De Anza College is a public community college in Cupertino, California. It is part of the Foothill-De Anza Community College District, which also administers Foothill College in nearby Los Altos Hills, California. The college is named after the Spanish explorer Juan Bautista de Anza.

Academics 
The average class size at De Anza is 35, and approximately 2,800 students transfer per year. It also attracts a heavy international student population.

Puente Project 
The Puente Project is a program offered at De Anza that helps underserved students transfer to 4-year institutions. "Puente" means "bridge" in Spanish, which symbolizes the bridge the program builds for the students to reach higher education. Puente is made up of three key components: English, individualized counseling, and individual mentoring. Puente students transfer from De Anza at a much higher rate than non-Puente Latino students—61% of De Anza's Puente students transfer within six years.

Career Technical Education 
Applied Technologies
 Automotive Technology
 Design and Manufacturing Technologies: Industry level training in computer-aided design, computer machining, computer-aided manufacturing, and 3D printing/additive manufacturing.

Environmental Studies/Science Dept, offering associate degrees and vocational certificates in:
 Energy management & building science
 Environmental resource management and pollution prevention
 Facility and sustainable building management
 Wildlife science technician

Computer Technical Support 
This is an internship program that gives students an opportunity to gain hands on experience working with computers. Qualified students in this program may get a chance to work in paid industry-based internships like in the Information Technology departments at Roche Pharmaceuticals, Synopsys, Fujitsu Computer Systems, Fujitsu America, Flextronics, Photon Dynamics and VMware.  Students who are receiving financial aid are eligible to apply to receive a free refurbished computer. All donated computers are refurbished by interns in the program.

Vasconcellos Institute of Democracy in Action 
Formerly called the Institute of Community and Civic Engagement, this is the community service learning and civic engagement office.  VIDA coordinates Community Learning Partnership's work at De Anza. Its programs include:
 Internships
 Certificate for Leadership and Social Change
 LEAD (Latina/o Empowerment At De Anza)
 HEFAS (Higher Education for AB 540 Students)
 MYE (Mentors for Youth Empowerment)
 Youth Voices United for Change
 Public Policy School
 Campus Camp Wellstone
 Open Educational Resources

Established as the ICCE in fall 2005, It was initiated by then new president, Brian Murphy and was led by faculty members Jackie Reza and Cynthia Kaufman.  In 2015 the ICCE was renamed VIDA in tribute to John Vasconcellos. VIDA's director  is Cynthia Kaufman.

(EXCERPTED DATA)
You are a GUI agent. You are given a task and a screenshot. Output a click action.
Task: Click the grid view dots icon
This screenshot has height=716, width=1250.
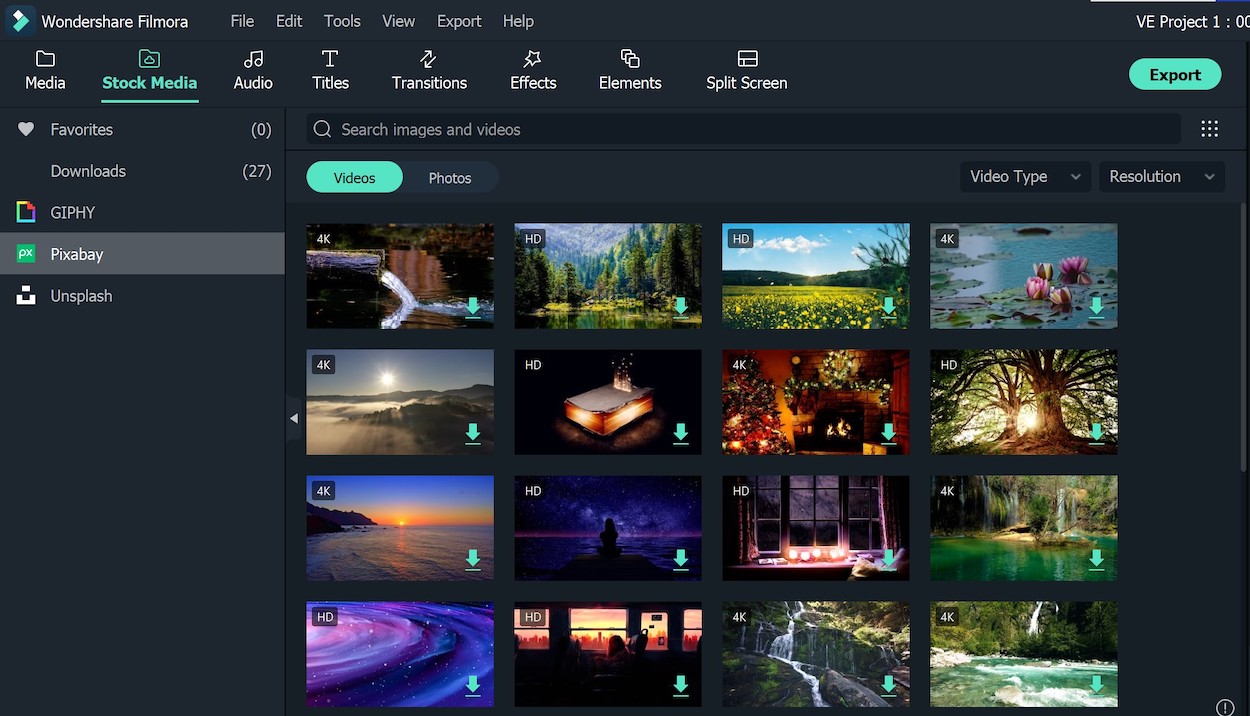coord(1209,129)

---

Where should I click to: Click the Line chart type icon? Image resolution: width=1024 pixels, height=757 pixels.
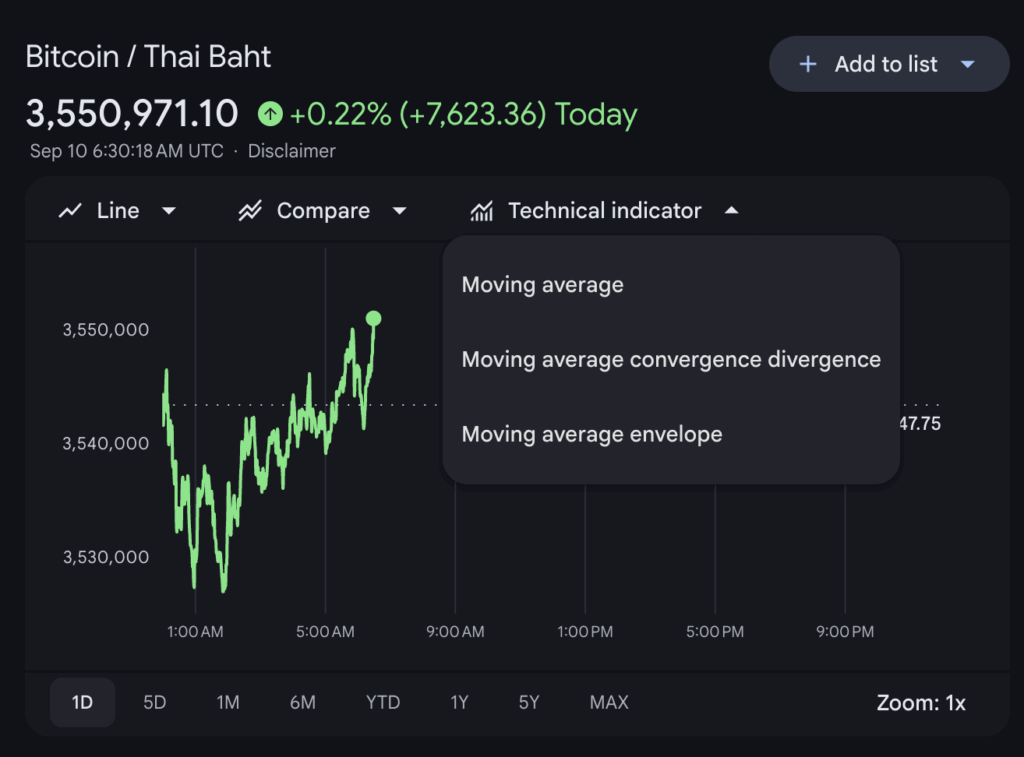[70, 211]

...

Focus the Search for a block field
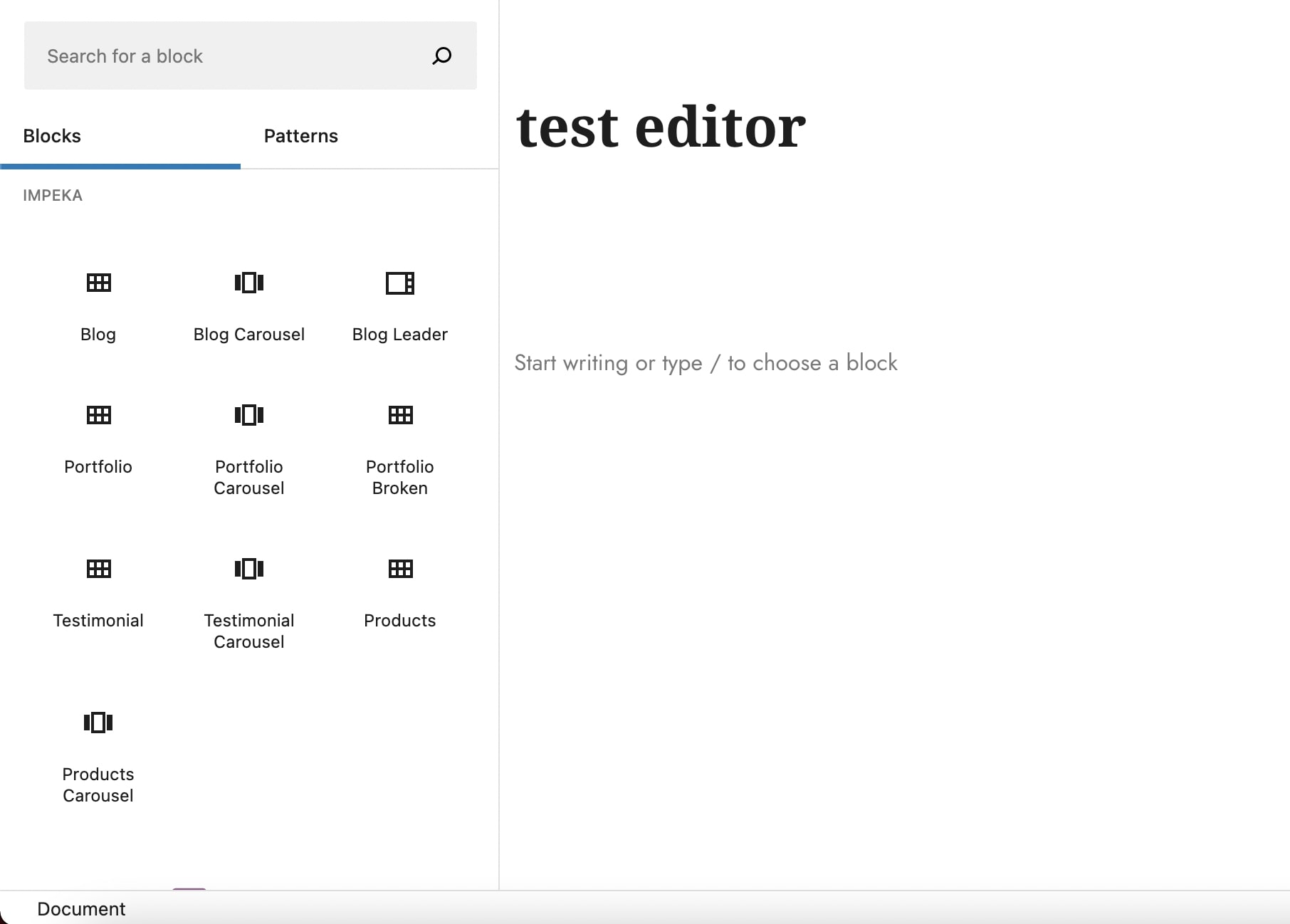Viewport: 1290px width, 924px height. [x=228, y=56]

(WHAT YOU ARE ASKED TO DO)
Reproduce the De Anza College text word for word, from "HEFAS (Higher Education" down to "is Cynthia Kaufman.".

(SOLUTION TO THIS TASK)
HEFAS (Higher Education for AB 540 Students)
 MYE (Mentors for Youth Empowerment)
 Youth Voices United for Change
 Public Policy School
 Campus Camp Wellstone
 Open Educational Resources

Established as the ICCE in fall 2005, It was initiated by then new president, Brian Murphy and was led by faculty members Jackie Reza and Cynthia Kaufman.  In 2015 the ICCE was renamed VIDA in tribute to John Vasconcellos. VIDA's director  is Cynthia Kaufman.